ConvNet Evolutions, Architectures, Implementation Details and Advantages.

$$\gdef \sam #1 {\mathrm{softargmax}(#1)}$$ $$\gdef \vect #1 {\boldsymbol{#1}} $$ $$\gdef \matr #1 {\boldsymbol{#1}} $$ $$\gdef \E {\mathbb{E}} $$ $$\gdef \V {\mathbb{V}} $$ $$\gdef \R {\mathbb{R}} $$ $$\gdef \N {\mathbb{N}} $$ $$\gdef \relu #1 {\texttt{ReLU}(#1)} $$ $$\gdef \D {\,\mathrm{d}} $$ $$\gdef \deriv #1 #2 {\frac{\D #1}{\D #2}}$$ $$\gdef \pd #1 #2 {\frac{\partial #1}{\partial #2}}$$ $$\gdef \set #1 {\left\lbrace #1 \right\rbrace} $$
🎙️ Yann LeCun

Proto-CNNs and evolution to modern CNNs

Proto-convolutional neural nets on small data sets

Inspired by Fukushima’s work on visual cortex modelling, using the simple/complex cell hierarchy combined with supervised training and backpropagation lead to the development of the first CNN at University of Toronto in ‘88-‘89 by Prof. Yann LeCun. The experiments used a small dataset of 320 ‘mouser-written’ digits. Performances of the following architectures were compared:

  1. Single FC(fully connected) Layer
  2. Two FC Layers
  3. Locally Connected Layers w/o shared weights
  4. Constrained network w/ shared weights and local connections
  5. Constrained network w/ shared weights and local connections 2 (more feature maps)

The most successful networks (constrained network with shared weights) had the strongest generalizability, and form the basis for modern CNNs.

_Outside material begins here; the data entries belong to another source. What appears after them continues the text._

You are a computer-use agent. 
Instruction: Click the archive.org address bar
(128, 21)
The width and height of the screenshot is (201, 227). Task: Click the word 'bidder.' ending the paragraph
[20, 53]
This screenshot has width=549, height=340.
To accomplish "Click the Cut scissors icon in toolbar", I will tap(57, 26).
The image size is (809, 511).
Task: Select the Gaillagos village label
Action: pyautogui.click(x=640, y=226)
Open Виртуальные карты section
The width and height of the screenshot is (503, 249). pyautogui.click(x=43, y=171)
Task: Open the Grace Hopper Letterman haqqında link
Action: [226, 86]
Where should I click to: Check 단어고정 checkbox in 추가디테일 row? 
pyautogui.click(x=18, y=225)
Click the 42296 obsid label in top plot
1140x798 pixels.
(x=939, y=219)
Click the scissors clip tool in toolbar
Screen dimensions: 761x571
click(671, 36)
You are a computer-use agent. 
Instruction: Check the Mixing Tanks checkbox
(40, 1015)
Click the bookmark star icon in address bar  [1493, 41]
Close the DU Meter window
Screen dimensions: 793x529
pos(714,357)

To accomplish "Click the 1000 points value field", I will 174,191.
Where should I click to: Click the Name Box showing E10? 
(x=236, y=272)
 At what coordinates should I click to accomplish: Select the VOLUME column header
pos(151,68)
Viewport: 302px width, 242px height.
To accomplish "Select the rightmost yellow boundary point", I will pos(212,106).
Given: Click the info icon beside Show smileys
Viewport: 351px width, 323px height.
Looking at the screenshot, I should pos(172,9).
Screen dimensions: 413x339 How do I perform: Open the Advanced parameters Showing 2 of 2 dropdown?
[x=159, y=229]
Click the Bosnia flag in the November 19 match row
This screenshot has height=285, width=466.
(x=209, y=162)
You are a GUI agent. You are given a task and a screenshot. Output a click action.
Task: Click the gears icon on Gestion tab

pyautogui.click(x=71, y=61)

Meanwhile, singler FC layer tends to overfit.

First “real” ConvNets at Bell Labs

After moving to Bell Labs, LeCunn’s research shifted to using handwritten zipcodes from the US Postal service to train a larger CNN:

  • 256 (16$\times$16) input layer
  • 12 5$\times$5 kernels with stride 2 (stepped 2 pixels): next layer has lower resolution
  • NO separate pooling

Convolutional network architecture with pooling

The next year, some changes were made: separate pooling was introduced. Separate pooling is done by averaging input values, adding a bias, and passing to a nonlinear function (hyperbolic tangent function). The 2$\times$2 pooling was performed with a stride of 2, hence reducing resolutions by half.


Fig. 1 ConvNet Architecture

An example of a single convolutional layer would be as follows:

  1. Take an input with size 32$\times$32
  2. The convolution layer passes a 5$\times$5 kernel with stride 1 over the image, resulting feature map size 28$\times$28
  3. Pass the feature map to a nonlinear function: size 28$\times$28
  4. Pass to the pooling layer that averages over a 2$\times$2 window with stride 2: size 14$\times$14
  5. Repeat 1-4 for 4 kernels

The first-layer, simple convolution/pool combinations usually detect simple features, such as oriented edge detections. After the first convolution/pool layer, the objective is to detect combinations of features from previous layers. To do this, steps 2 to 4 are repeated with multiple kernels over previous-layer feature maps, and are summed in a new feature map:

  1. A new 5$\times$5 kernel is slid over all feature maps from previous layers, with results summed up. (Note: In Prof. LeCun’s experiment in 1989 the connection is not full for computation purpose. Modern settings usually enforce full connections): size 10$\times$10
  2. Pass the output of the convolution to a nonlinear function: size 10$\times$10
  3. Repeat 1/2 for 16 kernels.
  4. Pass the result to the pooling layer that averages over 2$\times$2 window with stride 2: size 5$\times$5 each feature map

To generate an output, the last layer of convolution is conducted, which seems like a full connections but indeed is convolutional.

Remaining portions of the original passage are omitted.